AWS e Cisco collaborano per proteggere gli autonomous AI agents
Amazon Web Services e Cisco hanno lanciato un framework di difesa congiunto progettato per proteggere gli autonomous AI agents automatizzando la protezione delle implementazioni Model Context Protocol (MCP) e Agent-to-Agent (A2A). Annunciata questa settimana, la partnership affronta le lacune di visibilità e sicurezza emerse con l'espansione dell'uso di sistemi AI indipendenti da parte delle imprese. Il nuovo framework fornisce una scansione di sicurezza automatizzata per ogni agent e server MCP, sostituendo i processi di revisione manuale che spesso non riescono a tenere il passo con i rapidi cicli di implementazione.
L'utilizzo del Model Context Protocol è cresciuto dal suo debutto alla fine del 2024. Molte organizzazioni gestiscono ora centinaia di server MCP per collegare gli AI agents con dati esterni e API. Nell'aprile 2025, il rilascio dell'Agent-to-Agent Protocol ha permesso agli autonomous AI agents di interagire senza la supervisione umana. Questa espansione ha reso difficile per i team di sicurezza tracciare gli strumenti attivi e mantenere i percorsi di audit per la conformità GDPR e SOX.
Automazione della sicurezza per gli autonomous AI agents
La collaborazione tra AWS e Cisco si concentra su visibilità, scalabilità e conformità. Integrando Cisco AI Defense con l'infrastruttura AWS, il framework identifica ogni agent e strumento distribuito all'interno di una rete. Questo approccio automatizzato mantiene i dati sensibili protetti da accessi non autorizzati e fornisce la documentazione per gli audit normativi. Le organizzazioni possono implementare una governance unificata tra ambienti cloud e di rete per garantire che la comunicazione tra gli agent segua i protocolli di sicurezza stabiliti.
Le revisioni manuali della sicurezza sono insufficienti per la velocità del moderno sviluppo dell'IA. Il framework di AWS e Cisco utilizza la scansione continua per verificare la sicurezza dei server MCP. Questa capacità aiuta a prevenire le fughe di dati e garantisce che gli agent accedano solo alle risorse autorizzate. Poiché le imprese integrano gli autonomous AI agents nelle operazioni core, la difesa automatizzata è un requisito per l'integrità operativa e gli standard legali.
Questa partnership rappresenta una svolta verso una governance proattiva dell'IA. Combinando la scala cloud di AWS con la sicurezza di rete di Cisco, il framework fornisce un metodo standardizzato per gestire i rischi derivanti da strumenti di IA decentralizzati. Il sistema scala con l'impronta IA di un'organizzazione, in modo che la sicurezza rimanga costante al crescere del numero di agent. Questa mossa stabilisce un punto di riferimento su come i fornitori di infrastrutture collaborano per proteggere i lavoratori digitali autonomi. Il framework è disponibile per i clienti che utilizzano i servizi di sicurezza sia di AWS che di Cisco. Gli aggiornamenti previsti per la fine di quest'anno includeranno controlli di accesso granulari per i workflow multi-agent.
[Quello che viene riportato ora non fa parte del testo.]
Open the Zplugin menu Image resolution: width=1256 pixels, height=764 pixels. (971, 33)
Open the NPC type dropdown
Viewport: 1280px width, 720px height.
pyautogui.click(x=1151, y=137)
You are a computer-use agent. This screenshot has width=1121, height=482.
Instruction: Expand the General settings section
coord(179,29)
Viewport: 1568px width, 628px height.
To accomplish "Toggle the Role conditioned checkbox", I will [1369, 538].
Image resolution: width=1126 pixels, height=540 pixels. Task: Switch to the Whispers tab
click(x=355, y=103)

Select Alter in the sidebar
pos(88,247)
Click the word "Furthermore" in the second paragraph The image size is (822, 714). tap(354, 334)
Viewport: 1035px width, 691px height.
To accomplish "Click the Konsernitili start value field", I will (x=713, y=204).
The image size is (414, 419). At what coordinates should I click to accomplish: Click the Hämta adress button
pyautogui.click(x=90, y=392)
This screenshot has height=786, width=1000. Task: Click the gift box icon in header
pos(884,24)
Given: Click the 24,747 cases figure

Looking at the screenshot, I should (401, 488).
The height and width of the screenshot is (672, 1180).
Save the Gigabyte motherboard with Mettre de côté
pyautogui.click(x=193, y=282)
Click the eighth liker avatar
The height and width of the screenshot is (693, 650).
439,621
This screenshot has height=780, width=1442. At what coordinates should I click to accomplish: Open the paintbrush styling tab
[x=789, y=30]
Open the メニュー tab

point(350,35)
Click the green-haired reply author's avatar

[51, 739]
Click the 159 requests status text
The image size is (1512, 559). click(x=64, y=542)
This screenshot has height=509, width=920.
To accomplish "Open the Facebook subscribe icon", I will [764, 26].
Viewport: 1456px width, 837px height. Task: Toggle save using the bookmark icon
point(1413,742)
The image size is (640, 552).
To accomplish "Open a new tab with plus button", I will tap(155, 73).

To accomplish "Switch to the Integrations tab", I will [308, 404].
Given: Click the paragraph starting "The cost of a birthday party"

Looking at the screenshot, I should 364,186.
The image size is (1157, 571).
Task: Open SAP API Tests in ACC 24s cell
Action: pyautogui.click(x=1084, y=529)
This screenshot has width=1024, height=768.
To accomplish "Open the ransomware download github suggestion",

L'integrazione consente una migliore gestione delle risorse. Il sistema automatizzato segnala i server MCP sottoutilizzati o gli agent che presentano rischi. Semplificando il processo di audit, il framework riduce l'onere amministrativo per i dipartimenti IT. Questo sviluppo evidenzia la necessità di strumenti di sicurezza specializzati mentre l'IA passa dai progetti pilota sperimentali alle applicazioni aziendali mission-critical.